Peer support joins individuals with same experiences to support one another. Its benefits include the feeling of acceptance, high self-confidence, learning new information and places for support, and challenging stigma and discrimination.
Looking After Self
Having enough sleep provides energy for coping with difficult feelings as well as experiences. Also, taking balanced diet regularly and maintaining a stable blood sugar level has a positive impact on mood and energy levels. Besides, exercise is useful for mental wellbeing, as it naturally minimizes the baseline level of anxiety that an individual undergoes. Aerobic exercise is a major complementary intervention that enhances the quality of life for individuals with OCD (Koran, Hanna, Hollander, Nestadt & Simpson, 2007).
It is important to manage stress because OCD becomes worse if someone is stressed or anxious. A patient can engage in different ways of easing stress, which are also healthy to the mind. Stress can be relieved through the patients avoiding over thinking and worrying about their behavior, which they have no control over. They need to identify individuals who understand them to help them walk through this journey.

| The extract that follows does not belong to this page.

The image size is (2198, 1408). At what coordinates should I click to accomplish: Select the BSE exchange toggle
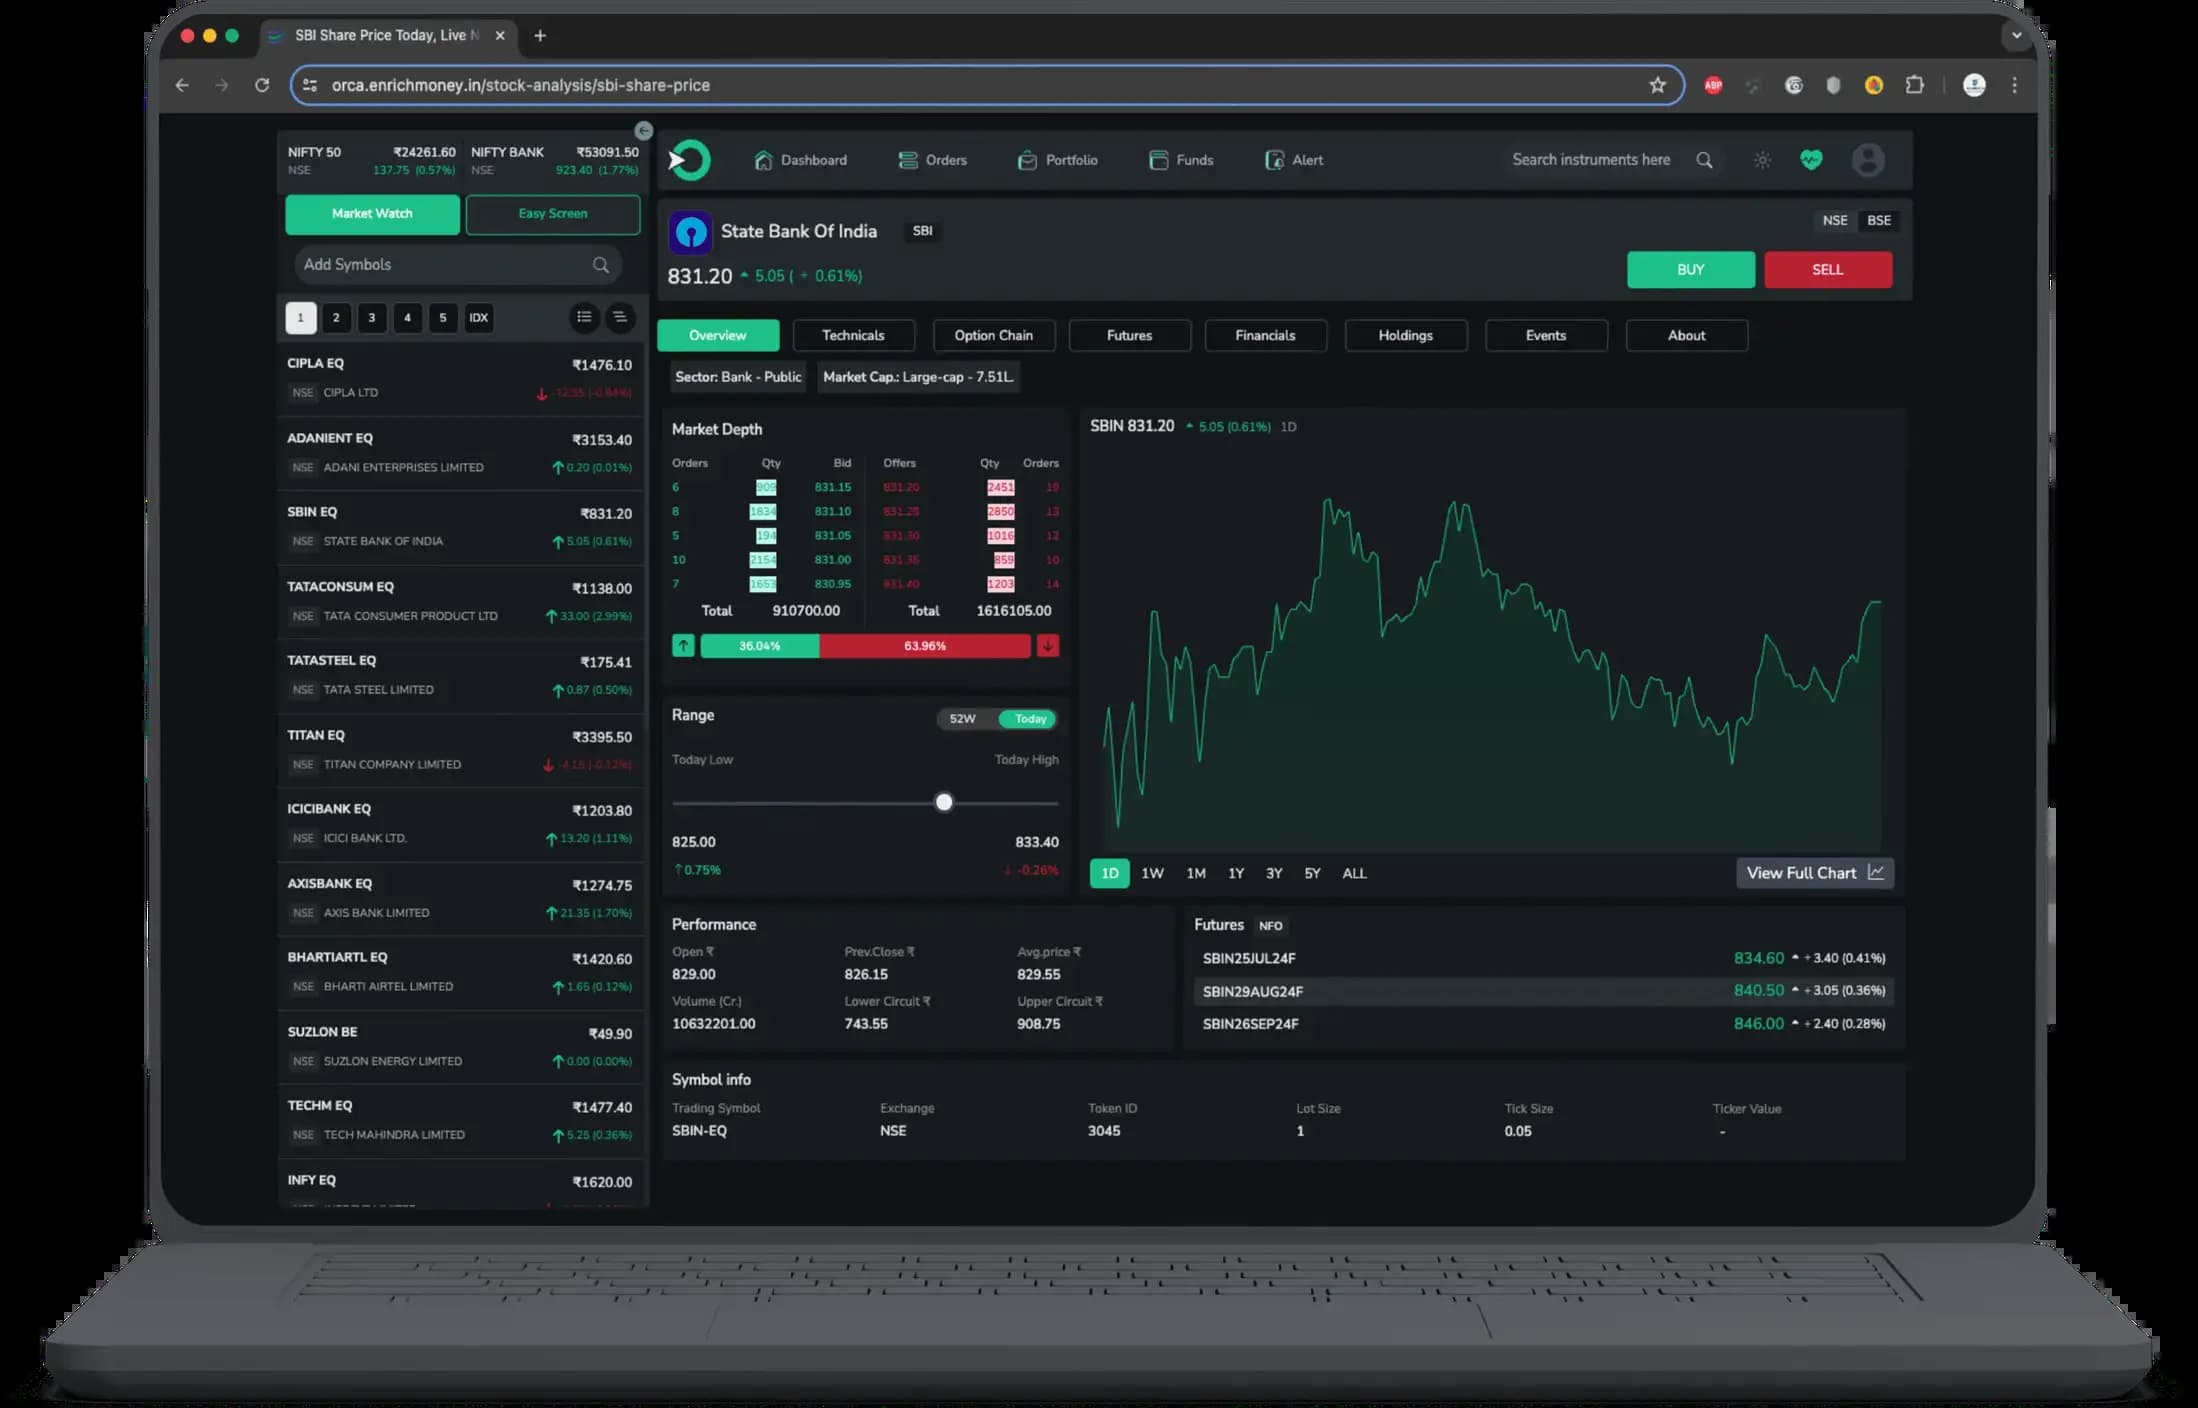point(1878,220)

Obsessive-compulsive disorder is a chronic disease that can result in distress as well as disability. Appropriate identification and treatment using OCD-specific therapies may enhance outcomes; however, diagnosis is usually delayed. OCD patients require a lot of care and support to help them overcome the challenges that are associated with the condition. Patients who fail to react to therapies and medications need to be referred to a psychiatrist.
Abramowitz, J. S., Taylor, S., & McKay, D. (2009). Obsessive-compulsive Disorder. The Lancet, 374(9688), 491-499.
Craner, J. R., Skillings, J. L., & Barnes, C. R. (2017). Obsessive-compulsive disorder: Under-Recognized and Responsive to Treatment. Journal of Family Practice, 66(8), 503-506.
Fenske, J. N., & Petersen, K. (2015). Obsessive-Compulsive Disorder: Diagnosis and Management. Am Fam Physician, 92(10), 896-903.
Kohl, S., Baldermann, J. C., Denys, D., & Kuhn, J. (2016). A Synergistic Treatment Strategy for Severe Obsessive Compulsive Disorder. Neuromodulation, 19(5), 542-544.
Koran, L. M., Hanna, G. L., Hollander, E., Nestadt, G., & Simpson, H. B. (2007). Practice guideline for the treatment of patients with obsessive-compulsive disorder. The American journal of psychiatry, 164(7), 1.
Park, J., Storch, E., Pinto, A., Lewin, A., Park, J. M., Storch, E. A., & Lewin, A. B. (2016). Obsessive-Compulsive Personality Traits in Youth with Obsessive-Compulsive Disorder. Child Psychiatry & Human Development, 47(2), 281-290.
Pauls, D. L., Abramovitch, A., Rauch, S. L., & Geller, D. A. (2014). Obsessive-compulsive disorder: an integrative genetic and neurobiological perspective. Nature Reviews Neuroscience, 15(6), 410-424.